Dr. Irving said: “So-called ‘farside’ events, meaning those on the opposite side of the planet to InSight, are intrinsically harder to detect because a great deal of energy is lost or diverted away as waves travel through the planet. We needed both luck and skill to find, and then use, these events. We detected no farside events in the first Martian year of operations. If the mission had ended then, this research couldn’t have happened.”
“The sol 976 marsquake was the most distant event found during the mission. The second farside event, S1000a the first event detected on day 1,000 of operations was particularly useful because it turned out to be a meteorite impact which we heard all the way through the planet, so we knew where the seismic signals came from. These events came after the Marsquake Service (MQS) had honed their skills on hundreds of days of Martian data; it then took a lot of seismological expertise from across the Insight Team to tease the signals out from the complex seismograms recorded by the lander.”
The authors to create models that described the physical parameters of the core, such as its size and elastic wave-speed, used these results. The findings indicate that Mars’ core is slightly denser and smaller than previously estimated, with a radius of about 1,780-1,810 kilometers. These findings are consistent with the core containing a relatively high fraction of light elements alloyed with iron, including a lot of sulfur and a little less oxygen, carbon, and hydrogen.
Co-author Ved Lekic, Associate Professor of Geology at the University of Maryland College Park, in the US, said: “Detecting and understanding waves that travel through the very core of another planet is incredibly challenging, reflecting decades of efforts by hundreds of scientists and engineers from multiple countries. We not only had to utilize sophisticated seismic analysis techniques, but also deploy knowledge of how high pressures and temperatures affect properties of metal alloys, leveraging the expertise of the InSight Team.”

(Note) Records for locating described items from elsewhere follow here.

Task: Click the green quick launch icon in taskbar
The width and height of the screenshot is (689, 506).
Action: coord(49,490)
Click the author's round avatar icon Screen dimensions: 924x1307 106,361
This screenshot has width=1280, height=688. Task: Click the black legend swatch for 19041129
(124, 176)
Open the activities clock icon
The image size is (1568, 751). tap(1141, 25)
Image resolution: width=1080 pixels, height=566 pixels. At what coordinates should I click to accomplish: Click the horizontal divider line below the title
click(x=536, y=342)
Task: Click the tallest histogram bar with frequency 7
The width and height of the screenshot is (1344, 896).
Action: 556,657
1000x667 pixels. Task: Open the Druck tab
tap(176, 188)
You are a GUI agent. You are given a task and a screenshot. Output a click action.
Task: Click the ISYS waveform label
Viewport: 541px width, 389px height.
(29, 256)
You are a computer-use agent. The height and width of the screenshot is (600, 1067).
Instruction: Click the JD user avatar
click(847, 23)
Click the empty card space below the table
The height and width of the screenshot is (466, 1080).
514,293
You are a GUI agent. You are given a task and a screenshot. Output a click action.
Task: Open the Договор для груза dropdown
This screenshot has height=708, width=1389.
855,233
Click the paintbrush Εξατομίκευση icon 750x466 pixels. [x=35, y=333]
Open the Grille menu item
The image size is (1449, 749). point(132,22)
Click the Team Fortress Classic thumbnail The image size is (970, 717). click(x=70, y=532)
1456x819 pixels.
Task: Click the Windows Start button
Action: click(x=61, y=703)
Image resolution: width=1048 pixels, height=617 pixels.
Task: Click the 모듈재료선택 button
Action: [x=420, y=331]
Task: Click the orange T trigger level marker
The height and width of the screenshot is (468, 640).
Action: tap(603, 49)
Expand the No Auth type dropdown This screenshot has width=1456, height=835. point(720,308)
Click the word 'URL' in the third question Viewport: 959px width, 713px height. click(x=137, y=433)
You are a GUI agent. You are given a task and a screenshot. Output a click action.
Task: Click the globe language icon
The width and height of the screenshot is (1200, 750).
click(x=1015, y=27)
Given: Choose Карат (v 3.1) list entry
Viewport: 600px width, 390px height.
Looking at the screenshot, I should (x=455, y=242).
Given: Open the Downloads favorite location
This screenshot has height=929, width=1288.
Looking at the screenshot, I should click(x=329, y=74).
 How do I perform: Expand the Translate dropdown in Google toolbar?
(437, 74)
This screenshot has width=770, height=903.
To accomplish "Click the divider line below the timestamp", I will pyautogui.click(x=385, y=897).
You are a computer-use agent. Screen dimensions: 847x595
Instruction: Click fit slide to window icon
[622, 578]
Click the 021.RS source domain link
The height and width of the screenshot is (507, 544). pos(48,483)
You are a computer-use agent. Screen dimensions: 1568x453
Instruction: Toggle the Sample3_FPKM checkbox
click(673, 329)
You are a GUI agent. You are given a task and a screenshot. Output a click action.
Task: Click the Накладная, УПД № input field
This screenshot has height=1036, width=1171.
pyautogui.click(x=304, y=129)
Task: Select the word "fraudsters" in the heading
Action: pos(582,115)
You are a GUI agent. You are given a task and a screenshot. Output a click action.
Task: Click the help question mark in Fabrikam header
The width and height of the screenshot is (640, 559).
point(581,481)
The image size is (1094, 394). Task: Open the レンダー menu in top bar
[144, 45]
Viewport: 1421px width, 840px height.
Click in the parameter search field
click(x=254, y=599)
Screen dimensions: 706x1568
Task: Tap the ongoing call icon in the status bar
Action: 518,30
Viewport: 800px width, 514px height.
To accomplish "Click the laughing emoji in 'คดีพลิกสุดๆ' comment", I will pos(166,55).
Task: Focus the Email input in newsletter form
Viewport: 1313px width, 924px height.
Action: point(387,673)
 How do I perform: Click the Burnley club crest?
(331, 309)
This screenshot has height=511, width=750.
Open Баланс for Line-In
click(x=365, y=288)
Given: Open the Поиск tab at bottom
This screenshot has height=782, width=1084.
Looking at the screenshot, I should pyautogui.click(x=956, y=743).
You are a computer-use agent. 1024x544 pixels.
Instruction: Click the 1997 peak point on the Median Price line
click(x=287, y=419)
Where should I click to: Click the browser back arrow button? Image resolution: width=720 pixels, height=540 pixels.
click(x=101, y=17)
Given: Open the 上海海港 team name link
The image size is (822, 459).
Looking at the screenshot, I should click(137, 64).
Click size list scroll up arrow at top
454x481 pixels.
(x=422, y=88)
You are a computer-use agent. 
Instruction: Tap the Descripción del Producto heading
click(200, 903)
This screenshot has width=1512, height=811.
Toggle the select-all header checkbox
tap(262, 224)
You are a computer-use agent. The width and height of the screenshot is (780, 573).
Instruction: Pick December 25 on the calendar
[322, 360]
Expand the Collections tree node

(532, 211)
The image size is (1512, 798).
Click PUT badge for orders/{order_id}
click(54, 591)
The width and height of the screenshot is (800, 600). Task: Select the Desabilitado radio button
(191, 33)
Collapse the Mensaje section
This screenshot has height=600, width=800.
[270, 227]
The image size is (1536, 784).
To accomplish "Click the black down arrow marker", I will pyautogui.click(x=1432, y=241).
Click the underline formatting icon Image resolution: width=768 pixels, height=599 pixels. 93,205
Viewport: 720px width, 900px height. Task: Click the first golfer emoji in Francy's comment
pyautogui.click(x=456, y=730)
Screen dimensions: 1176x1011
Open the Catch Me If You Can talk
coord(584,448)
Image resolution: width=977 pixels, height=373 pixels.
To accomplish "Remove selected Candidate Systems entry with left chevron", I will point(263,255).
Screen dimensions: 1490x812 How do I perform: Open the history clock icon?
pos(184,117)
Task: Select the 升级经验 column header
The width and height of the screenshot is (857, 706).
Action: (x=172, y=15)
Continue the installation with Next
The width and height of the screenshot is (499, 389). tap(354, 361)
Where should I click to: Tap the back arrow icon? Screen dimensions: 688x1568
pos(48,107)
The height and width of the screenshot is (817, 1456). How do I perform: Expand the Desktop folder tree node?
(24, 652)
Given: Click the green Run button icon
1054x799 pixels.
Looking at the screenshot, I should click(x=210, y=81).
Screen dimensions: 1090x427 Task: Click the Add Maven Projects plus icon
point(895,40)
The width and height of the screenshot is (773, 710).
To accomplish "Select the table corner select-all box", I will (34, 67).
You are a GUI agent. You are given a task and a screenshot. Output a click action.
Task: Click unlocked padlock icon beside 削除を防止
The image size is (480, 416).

Dr. Irving added: “The new results are important for understanding how Mars’ formation and evolution differ from those of Earth. New theories about the formation conditions and building blocks of the red planet will need to be able to match the core’s physical properties as revealed by this new study.”
Dr. Jessica Irving and co-author Dr. Anna Horleston, a seismologist from the University of Bristol, were supported with funding from the UK Space Agency.